• WHAT TO WORK ON: Among the entries that follow, count the lines with the word "will" and report the number by itself.

• Saved entries:
-- Opening Marker --
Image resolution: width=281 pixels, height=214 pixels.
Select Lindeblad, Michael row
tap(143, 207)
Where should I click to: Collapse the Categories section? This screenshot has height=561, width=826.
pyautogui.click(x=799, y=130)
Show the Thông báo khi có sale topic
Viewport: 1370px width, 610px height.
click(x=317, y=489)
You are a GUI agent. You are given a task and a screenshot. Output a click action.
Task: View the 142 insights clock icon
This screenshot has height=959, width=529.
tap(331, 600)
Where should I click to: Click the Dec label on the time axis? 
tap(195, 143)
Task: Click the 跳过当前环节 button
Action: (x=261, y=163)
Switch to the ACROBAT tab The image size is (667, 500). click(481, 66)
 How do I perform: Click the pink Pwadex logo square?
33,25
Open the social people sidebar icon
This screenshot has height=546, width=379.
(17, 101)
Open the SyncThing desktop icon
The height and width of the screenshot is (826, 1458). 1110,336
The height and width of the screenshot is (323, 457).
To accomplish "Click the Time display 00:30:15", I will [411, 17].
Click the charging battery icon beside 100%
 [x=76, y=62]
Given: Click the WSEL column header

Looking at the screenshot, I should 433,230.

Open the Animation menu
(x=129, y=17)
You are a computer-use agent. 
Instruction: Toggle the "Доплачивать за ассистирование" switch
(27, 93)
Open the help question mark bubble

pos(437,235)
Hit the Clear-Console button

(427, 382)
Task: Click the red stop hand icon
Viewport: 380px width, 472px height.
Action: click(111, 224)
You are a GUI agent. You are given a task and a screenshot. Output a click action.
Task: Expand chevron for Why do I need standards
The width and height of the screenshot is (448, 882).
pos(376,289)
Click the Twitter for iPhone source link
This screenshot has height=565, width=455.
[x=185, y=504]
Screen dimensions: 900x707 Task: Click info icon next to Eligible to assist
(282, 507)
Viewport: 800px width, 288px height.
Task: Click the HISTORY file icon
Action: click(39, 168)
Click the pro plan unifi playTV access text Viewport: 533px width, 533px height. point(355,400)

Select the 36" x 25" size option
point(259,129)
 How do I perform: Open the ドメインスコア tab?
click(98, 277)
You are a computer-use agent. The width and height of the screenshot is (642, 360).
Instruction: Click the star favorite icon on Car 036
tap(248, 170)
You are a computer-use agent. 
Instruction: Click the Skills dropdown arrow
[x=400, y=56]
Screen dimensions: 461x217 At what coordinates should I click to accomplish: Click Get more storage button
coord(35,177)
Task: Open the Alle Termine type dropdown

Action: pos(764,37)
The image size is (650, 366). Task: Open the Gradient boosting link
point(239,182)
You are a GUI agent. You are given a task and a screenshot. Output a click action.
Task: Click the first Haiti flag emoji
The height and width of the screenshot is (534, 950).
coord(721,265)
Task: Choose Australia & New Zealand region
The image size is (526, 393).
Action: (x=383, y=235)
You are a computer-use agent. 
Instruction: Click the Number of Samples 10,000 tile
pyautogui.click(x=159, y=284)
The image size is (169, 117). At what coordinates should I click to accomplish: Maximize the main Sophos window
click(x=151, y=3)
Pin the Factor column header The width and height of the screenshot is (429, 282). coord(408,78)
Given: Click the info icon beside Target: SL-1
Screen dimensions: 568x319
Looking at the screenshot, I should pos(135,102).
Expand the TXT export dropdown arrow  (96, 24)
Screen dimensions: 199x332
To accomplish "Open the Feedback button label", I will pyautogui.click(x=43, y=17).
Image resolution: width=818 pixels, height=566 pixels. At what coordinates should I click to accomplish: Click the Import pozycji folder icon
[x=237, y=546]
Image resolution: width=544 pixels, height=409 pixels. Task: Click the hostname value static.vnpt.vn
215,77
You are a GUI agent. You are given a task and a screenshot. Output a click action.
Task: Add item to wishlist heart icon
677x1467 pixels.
-- Closing Marker --
• OUTPUT FOR THIS EXERCISE: 2